Mi abuelo, como siempre, creía que todos bailábamos bajo el son que él dictaba y que nadie discutiría jamás sus órdenes, ya que yo lo había malacostumbrado haciendo siempre caso de sus mandatos. Pero cuando se trataba de Paula yo no podía evitar rebelarme como ella me enseñó.


—Lo siento mucho abuelo, pero es que tengo una cita ineludible —respondí, provocando que todos los ejecutivos cuchichearan, asombrados ante mi osadía.


—¿Y esa cita es más importante que esta reunión en la que se proyecta un posible negocio de cientos de miles de dólares? —preguntó sarcástico, esperando mi negativa. Pero, definitivamente, él no conocía a Paula ni las locuras a las que podía llevarla su impaciencia.


—Sí —admití, aguantando su desafiante mirada.


—Pues lo siento por ti, muchacho, porque ninguno de los aquí reunidos tiene permitida la salida de estas oficinas hasta que este proyecto esté cerrado.


Y tras sus palabras, como si pretendiera darme una lección, esa reunión que normalmente hubiera durado un par de horas siguió y siguió, convirtiéndose en una locura donde, guiados por el estrés y el cansancio, ninguno de los asistentes parecía ponerse de acuerdo en sus ideas.


Cuando trajeron una nueva tanda de platos a la oficina para la cena, contemplé mi reloj y suspiré, resignado, sabiendo que por más que corriera ya no llegaría a mi cita. Pero yo aún no estaba preparado para rendirme, así que, tras quitarme la chaqueta, me subí las mangas de la camisa, aflojé mi rígida corbata y me dispuse a borrar la socarrona sonrisa de mi abuelo, que me miraba desde su aventajada posición en la cabecera de la mesa. Y, con la mayor celeridad posible, tomé el mando de la situación y fui despejando una a una las absurdas quejas que se interponían en mi camino para finalizar el planteamiento de ese proyecto, que era lo único que se interponía en esos instantes entre Paula y yo.


Cuando por fin dimos por resueltos todos los obstáculos y finalizamos con esa maldita reunión, los primeros rayos de sol de un nuevo día entraban por las ventanas de la sala de juntas. Entonces miré una vez más mi reloj, esta vez bastante furioso por no haber podido solucionarlo todo antes de lo esperado.

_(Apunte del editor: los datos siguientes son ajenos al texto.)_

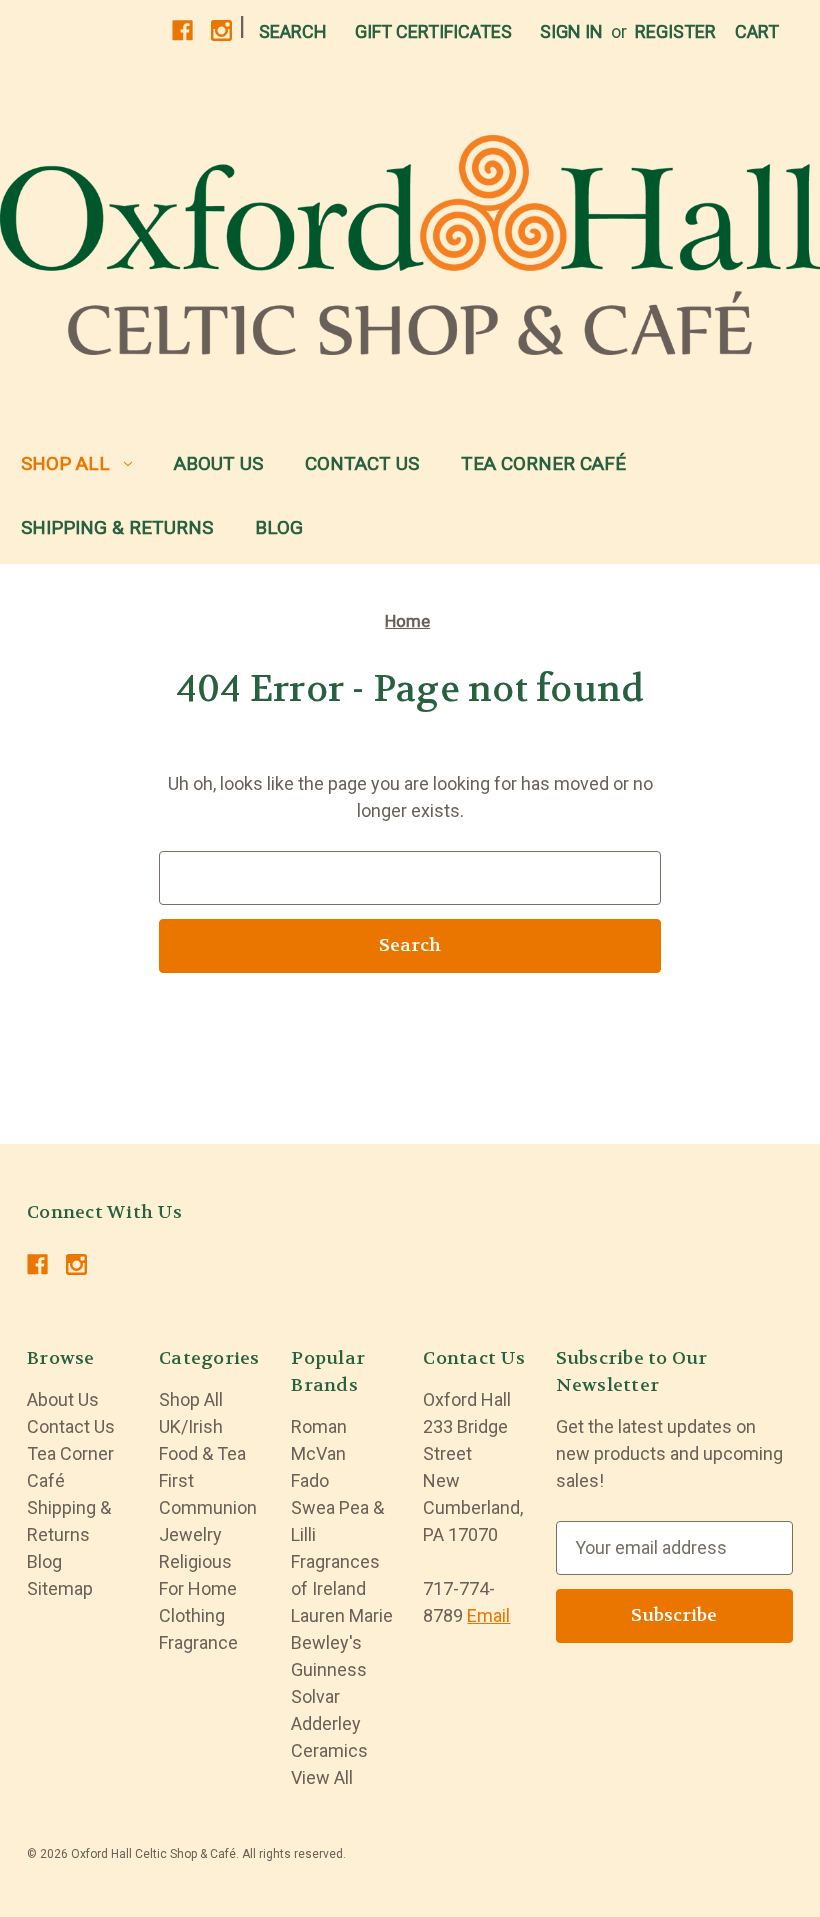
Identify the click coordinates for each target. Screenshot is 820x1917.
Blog (279, 527)
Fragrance (198, 1642)
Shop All (65, 463)
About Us (218, 463)
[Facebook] (182, 30)
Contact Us (362, 463)
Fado (310, 1480)
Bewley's (326, 1642)
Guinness (329, 1669)
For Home (198, 1588)
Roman (319, 1426)
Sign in (571, 31)
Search (293, 31)
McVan (318, 1453)
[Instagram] (221, 30)
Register (675, 31)
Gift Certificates (433, 31)
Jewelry (190, 1534)
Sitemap (60, 1588)
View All (322, 1777)
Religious (195, 1561)
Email (488, 1615)
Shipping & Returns (117, 527)
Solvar (315, 1696)
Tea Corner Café (543, 463)
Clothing (192, 1615)
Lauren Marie (342, 1615)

Los hombres que rodeaban a mi abuelo me observaron con asombro, y mi abuelo, con una satisfecha sonrisa de superioridad en los labios, intentó reírse de mí.


—Por lo visto, vas a llegar tarde a esa cita.


—Sí, pero pienso asistir a ella, por más obstáculos que se interpongan en mi camino —advertí a mi abuelo mientras echaba mi chaqueta sobre uno de mis hombros y me dirigía hacia la salida.


—Y dime Pedro, ¿esa persona te estará esperando todavía? —se interesó mi abuelo, sin verle ningún sentido a que yo acudiera a mi cita.


—No —contesté con sinceridad, conociendo perfectamente cómo era Paula.


—Entonces, ¿para qué correr hacia un lugar en donde ya nadie te espera? — sonrió mi abuelo mientras negaba con su cabeza como si yo fuera un necio por la decisión que había tomado.


Pero me mantuve firme y le contesté con la verdad, ya que él era otro más de los miembros de mi familia que tal vez nunca me comprendería.


—Porque, le pese a quien le pese, siempre correré tras ella.


Y tras mis palabras no me quedé a ver la cara de asombro de mi abuelo o los cuchicheos que rodearon a mi confesión. Simplemente me subí al coche de la empresa y puse rumbo hacia donde sabía que ella me había esperado siempre, rogando porque a pesar de que hubiera roto nuestra promesa, Paula no cometiera ninguna imprudencia ni decidiera olvidarse de mí.